My artistic and professional practice combines different areas, from painting, drawing, editorial illustration, and even design. In that sense, each day is unique, depending on what kind of work I'm doing. It can vary on days when I work from a more digital or analog point of view, but what all or almost all have in common is a coffee to start the day, music or podcast on the speaker, usually a dose of research, answering emails, other paperwork, and some drawings. Everything else can vary.
What is the most difficult part of the artistic process for you?
I think it's the initial part where I try to come up with some idea that I've never had before, and that somehow succeeds in being interesting. Something that can surprise me and the viewer.
Are there any aspects of your process that are left to chance?
I would like this to happen, but I still can't give myself the freedom to do so. For now, I feel that everything has to be controlled as much as possible.
How important is spontaneity in your art?
Spontaneity happens in my work in an initial phase where I only have a pencil and blank sheets of paper. From there I can expand and flow, trying to translate into paper all the themes, moments, and things that pass through my mind. So at that stage, spontaneity becomes very important.
People, people, people - no matter how much I want to draw more abstract things that don't resort to the figure, that's what always comes to my mind when I start drawing. People doing things, in strange positions - pieces of people.
Where do you find your day-to-day inspiration?
For me finding inspiration is very easy; I am quite enthusiastic and quickly become fascinated by my surroundings. However, there are some things that resonate with me the most, and they all have a connection to what I see as beauty and sensuality. For example, my girlfriend, she inspires me a lot. But also clothes, details of clothes like buttons, design objects, colors, all the things that amaze me when they cross my path.
What are some themes you find recurring in your pieces, intentional or not?

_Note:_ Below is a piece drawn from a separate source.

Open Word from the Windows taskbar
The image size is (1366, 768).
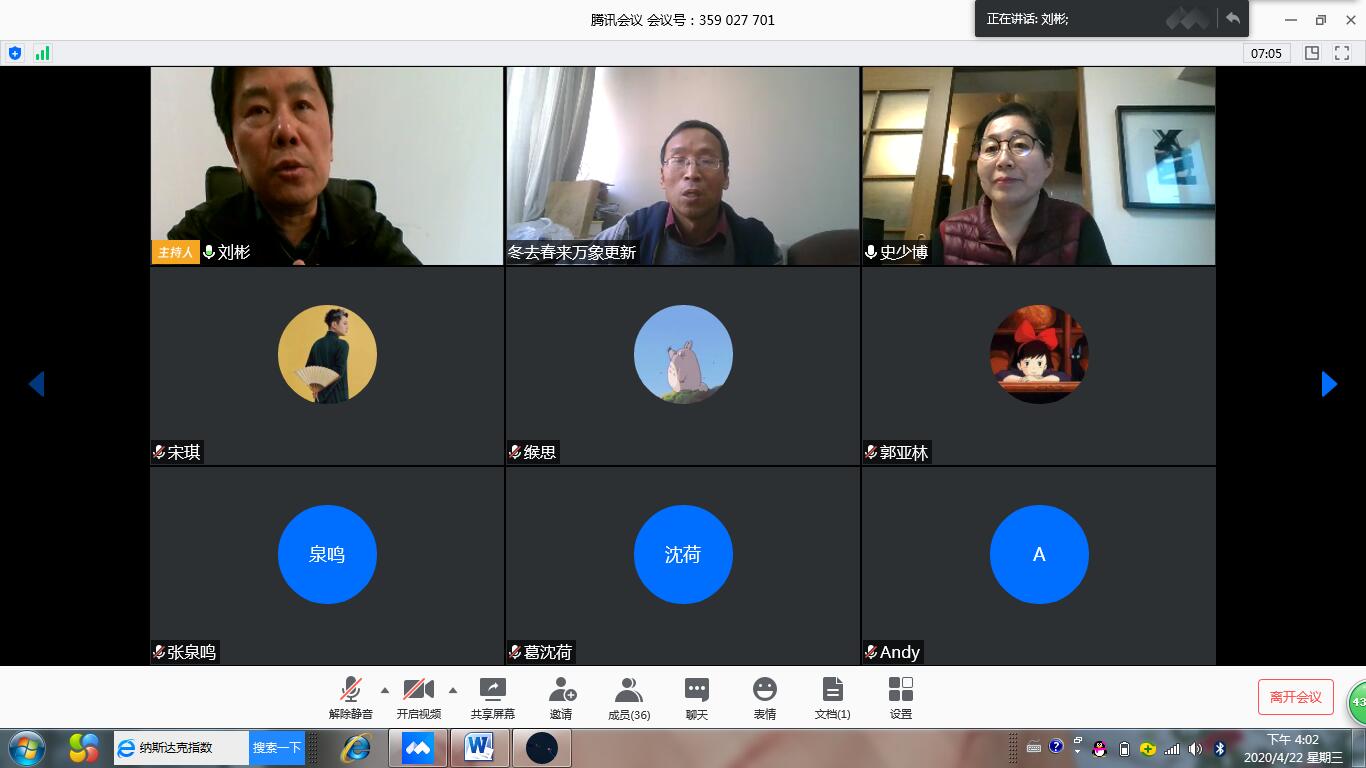(479, 747)
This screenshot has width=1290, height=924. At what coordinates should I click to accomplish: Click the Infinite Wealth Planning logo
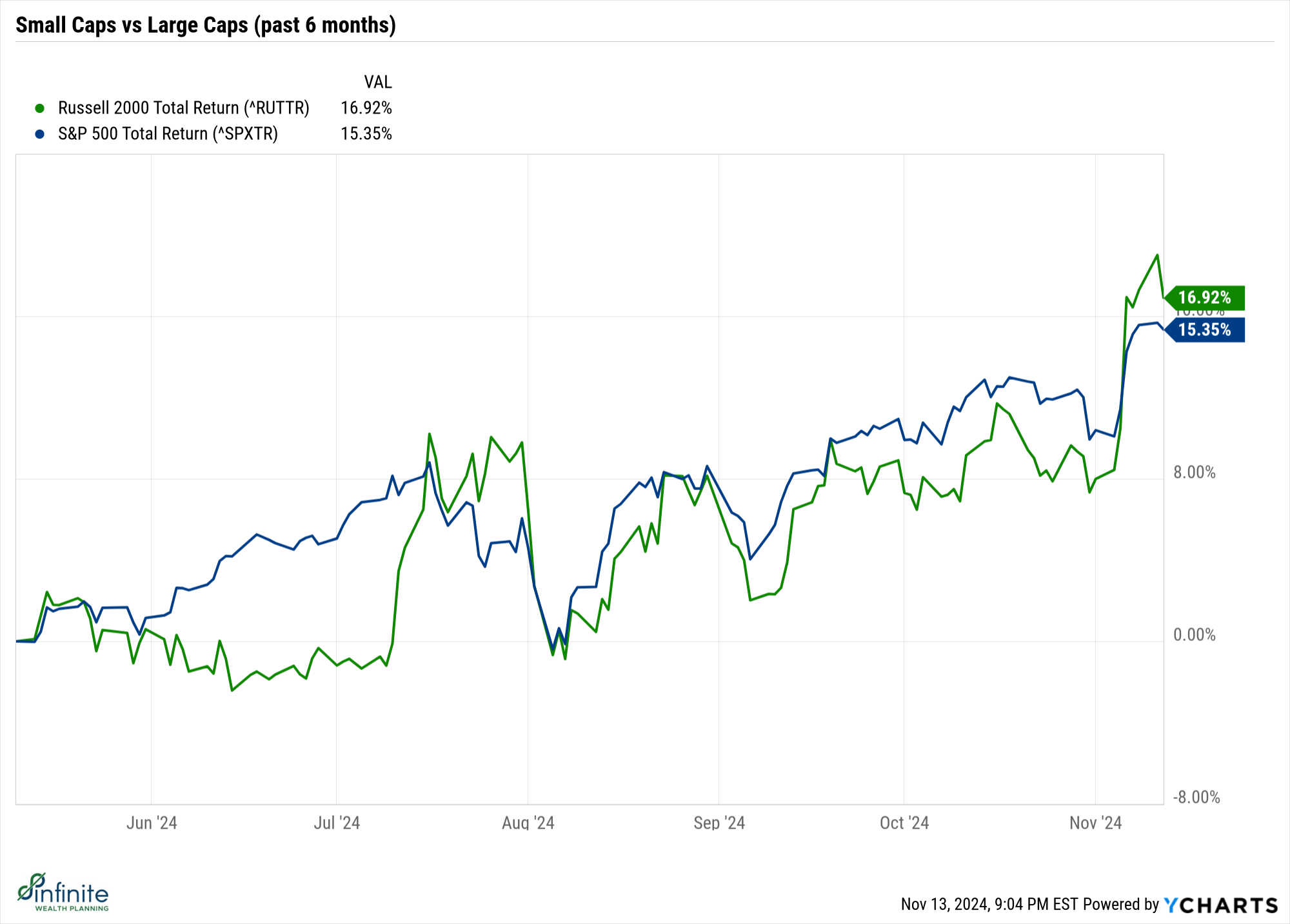[x=63, y=892]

People, people, people - no matter how much I want to draw more abstract things, that don't resort to the figure that's what always comes to my mind when I start drawing. People doing things, in strange positions - pieces of people. These themes are recurrent, but I like to expand and try to get away from it, precisely because that theme for me is the safest.

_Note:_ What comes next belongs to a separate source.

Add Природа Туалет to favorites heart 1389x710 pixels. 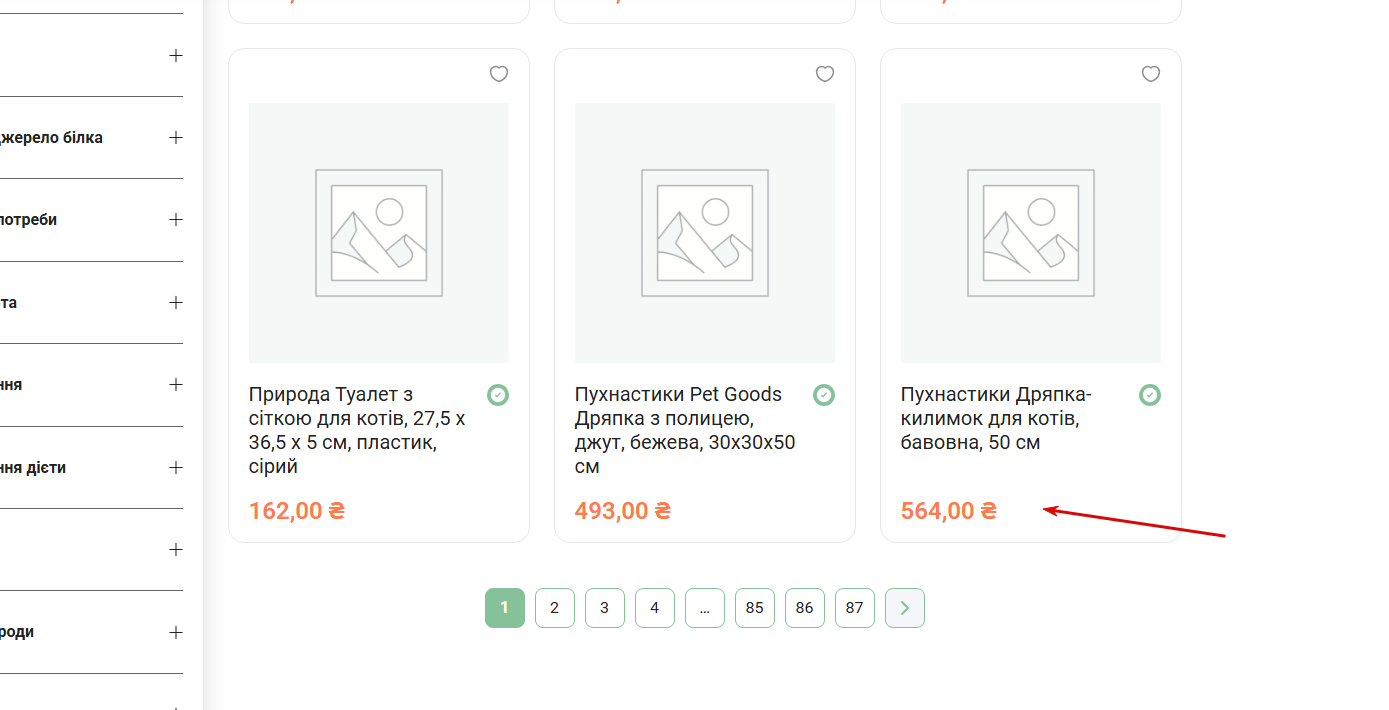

How has your background in design and illustration influenced your practice?
My training has had a total influence on my artistic practice. Design straightforwardly influences my style. Besides having studied design, I have worked in some studios for years, and I continue to make occasional collaborations with others even to this day. I believe that what design has taught me the most is to look at shapes and details with a rigorous eye. When I worked with typography regularly, I had to look at those perfect curves that form a letter and understand the visual balance, contrast, and thickness. After spending so many years trying to understand how something so small can be so well designed that will ultimately help people to read in an easier way, it also makes me think about every curve I make in my drawings and paintings and what purpose they will serve.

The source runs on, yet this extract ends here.